August 27th, 2018 – This past Saturday marked the one-year anniversary of the day Hurricane Harvey made landfall in the middle of Texas’s gulf coast. On August 25th, 2017 the tropical depression that had grown into a Category 4 hurricane in about only forty hours slammed into Texas’s coast.
Unfortunately, unlike most hurricanes, Hurricane Harvey’s movement slowed to a crawl and stalled over the Texas coast for days, dumping record-breaking amounts of rain down on Texas cities and towns, in some areas totaling 60 inches. This constant deluge brought about major and flash flooding in multiple areas of the Texas coast until Harvey made final landfall in Louisiana and died out on August 30th.

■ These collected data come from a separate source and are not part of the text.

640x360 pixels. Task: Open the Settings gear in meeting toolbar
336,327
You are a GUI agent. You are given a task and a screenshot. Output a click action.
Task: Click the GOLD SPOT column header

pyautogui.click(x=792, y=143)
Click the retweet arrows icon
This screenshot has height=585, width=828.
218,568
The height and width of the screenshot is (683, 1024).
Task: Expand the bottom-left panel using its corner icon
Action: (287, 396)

As Harvey was approaching the Texas coast, Healthcare Ready activated our Emergency Operations Center, tracking supply chain and healthcare needs. In the beginning, our command center pushed out live updates and worked closely with supply chain partners to coordinate deliveries of critically needed medical supplies. This meant securing helicopters and other unconventional modes of transportation. Harvey’s historic rainfall meant traditional ground methods were not an option, at least for a time. This record rainfall and subsequent flooding had cascading effects on healthcare – from flooded facilities, public health concerns like mold, and challenges to patient transportation and evacuation.
Hurricane Harvey is currently on record as the “most significant tropical cyclone rainfall event in US history [concerning] scope and rainfall amounts”. Exactly one year later, it seemed Hurricane Lane sought to match or break that record through the end of Harvey’s anniversary.
Last week, it appeared that there could be more than a few similarities between the storms. Hurricane Lane developed from a tropical storm into a hurricane in only six hours on August 17th. On August 22nd, Lane came dangerously close to the Hawai’ian islands, moving Hawai’i County from a hurricane watch to a hurricane warning. Through the weekend, like Harvey, Lane stalled close to land, dumping torrential rainfall. We, along with emergency manager partners across the country, were preparing for worst – Harvey demonstrated the challenges a powerful, but stalled, storm could have on coastal communities.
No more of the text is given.